Anyway, the silver lining was the chance to go to the greengrocer. Our part of town has an excellent fishmonger and butcher, but it doesn't have a place to buy half-decent vegetables. We don't have farmers' markets in England; or rather, we're only just beginning to have them: The single one in South London is open only on the third Saturday of the month.
On my way home, I therefore parked illegally outside a shop called Villandry and ran inside to see what looked good. This is a snooty French-run deli with high-grade, distinctly uncheap imported produce. Unfortunately, they didn't seem to have all that much stuff in. The new-season Italian asparagus looked fine, fat, and white, but it cost £10.80 (about $17) for a small bunch. I did a double take when I saw the price. £10.80 for about eight asparagus? To be worth that much it would have to leap into the pan on its own and then wash up the plates after you'd eaten.
Then I saw something looking green and healthy and fresh at the same time as, through the window, I saw an approaching traffic warden. Broccoli tops. I'd never heard of broccoli tops, indeed I would have been hard pressed to tell you whether broccoli had a top, but on the other hand they were £1.20 a kilo—the cheapest thing in the store by far. I grabbed a bunch and headed for the tills. On my left, a well-groomed-seeming woman, looking a little like Anne Bancroft, was buying caviar. On my right, a man who looked like a 60-year-old Danny DeVito having a bad hair day was brandishing two different brands of matzo meal while trying to hit on the counter assistant, who looked like Sarah Michelle Gellar. "So you've never tried the French one?' he was saying. "Meme que vous êtes Français?"—even though you're French? She didn't blink. "I'm from Romania," she said.
I arrived at the middle till. The woman there looked at my bunch of greenery. "I have no idea what that is," she said. "Broccoli tops," I said, more confidently than I felt. "One twenty a kilo." Anne Bancroft, Danny DeVito, Sarah Michelle Gellar, and I all looked at each other, and then at her. Everybody shrugged. I bought the broccoli tops and beat the warden to my car.
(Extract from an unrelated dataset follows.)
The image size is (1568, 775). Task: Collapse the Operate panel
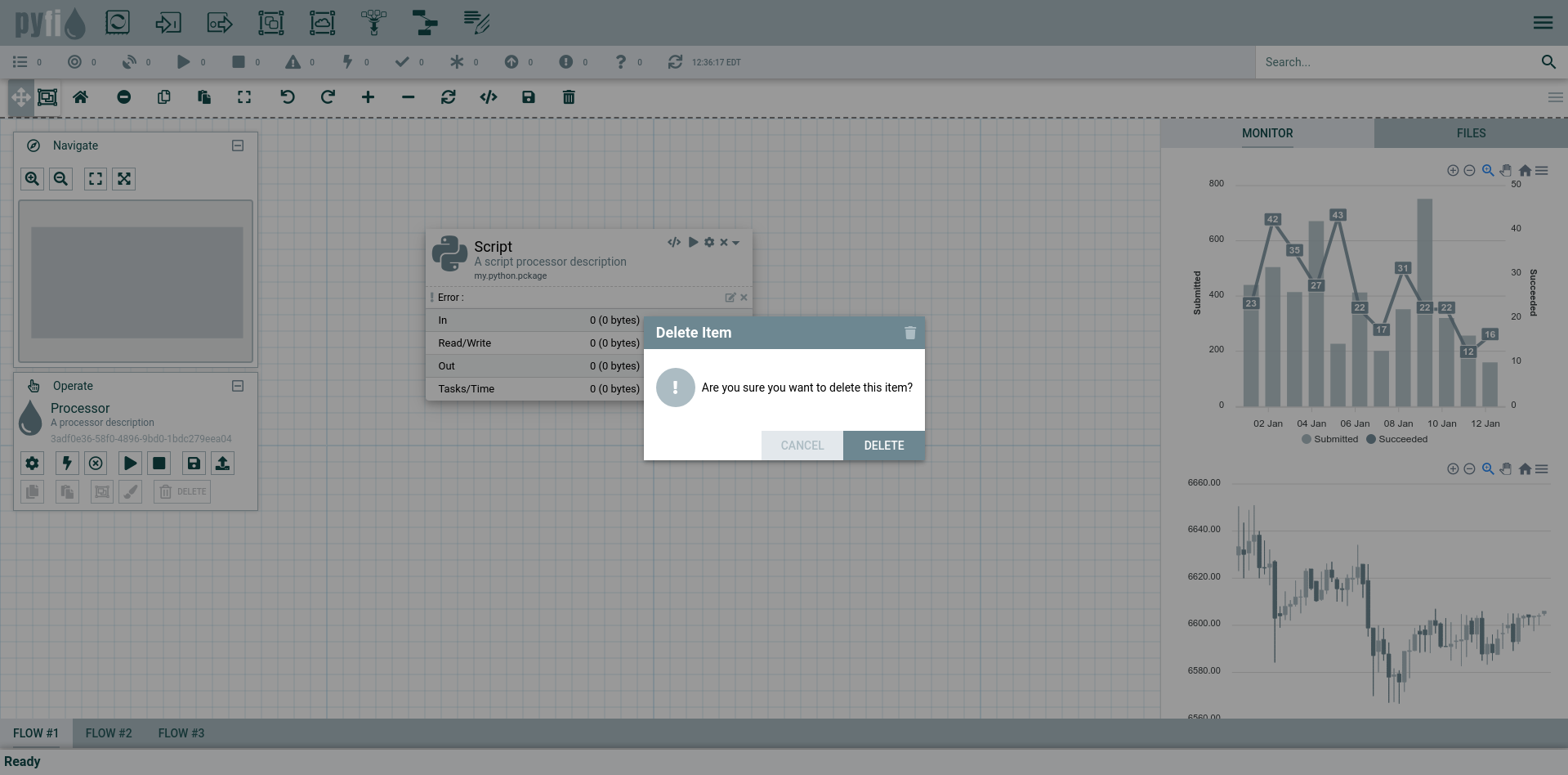tap(238, 386)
In the evening, while my son was running around the kitchen, I tried to work out what to do with the greenery. I had thought there might be something in a wonderful 19th-century Italian book called The Art of Eating Well by Pellegrino Artusi (a huge hero in Italy, hardly known elsewhere), but no. I tried Alan Davidson's amazing new Oxford Companion to Food. You never look in this book without finding something remarkable. On this occasion, I learned that broccoli "is one of the most puzzling members of the cabbage family," for the surprising reason that "although shopkeepers and shoppers can easily distinguish it from the cauliflower, botanists cannot"—in fact, they are both the same species, Brassica oleracea. Weird. This seems to me worthy of an episode of The X-Files, one of the jokey ones that wins an Emmy. But no hint about how to cook the tops.
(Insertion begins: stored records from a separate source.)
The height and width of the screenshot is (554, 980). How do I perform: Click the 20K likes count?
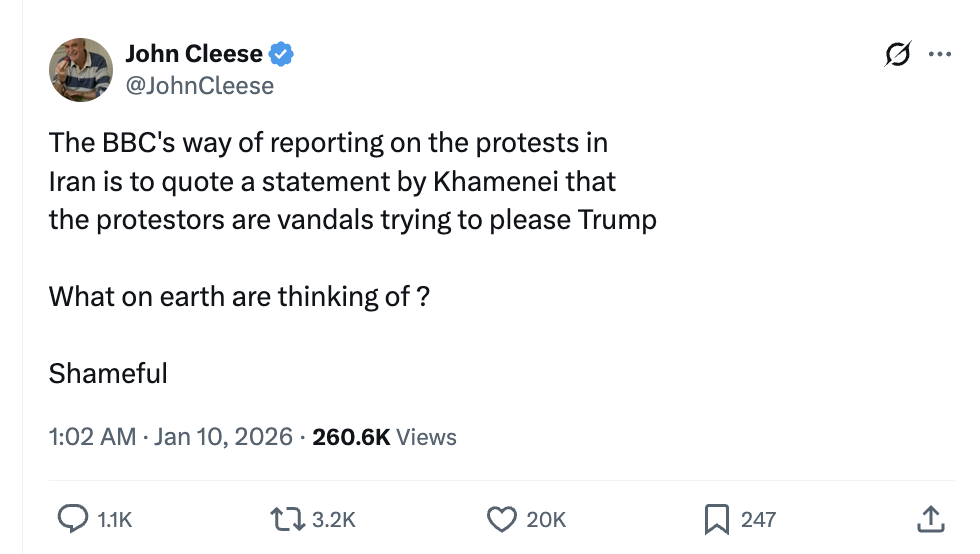coord(546,519)
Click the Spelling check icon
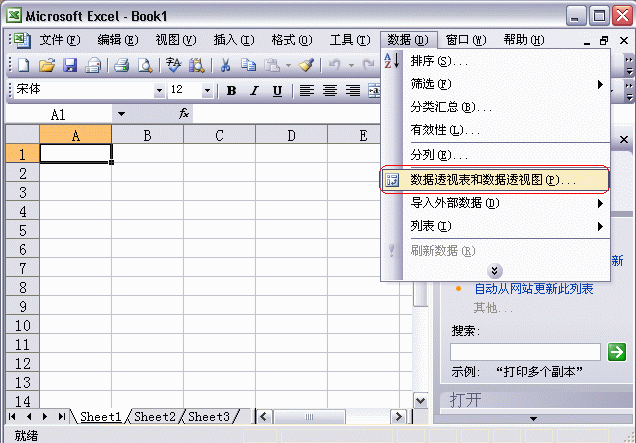636x443 pixels. 173,65
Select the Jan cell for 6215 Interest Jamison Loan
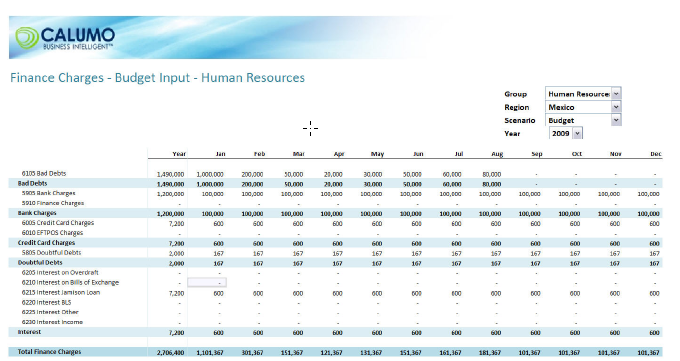Viewport: 680px width, 361px height. coord(218,293)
In the end I went for a stir-fry. It isn't even clear whether you eat the leafy bit at the top or the thick stalky part at the bottom, so I decided to chop them and cook both. "Dangerous," I said to my son, as I picked up the kitchen knife and started chopping. He said, "Dan'gus." As he did so I slipped and cut myself deeply in the middle pad of my right index finger. I can't quite figure out how I managed to do that, since I'm right handed and was holding the knife in that hand—but anyway I did.
The received wisdom in kitchens is that sharp knives are safer since you don't have to press as hard and are thus less likely to slip. True—but when you do slip and cut yourself, you really cut yourself. As a result, although I usually touch-type, I'm writing this by the hunt-and-peck method, making great use of my right middle finger. My index finger is still throbbing under its plaster. As for the broccoli tops, the leaves had almost no taste and the stalks were inedibly chewy, and I recommend never trying them.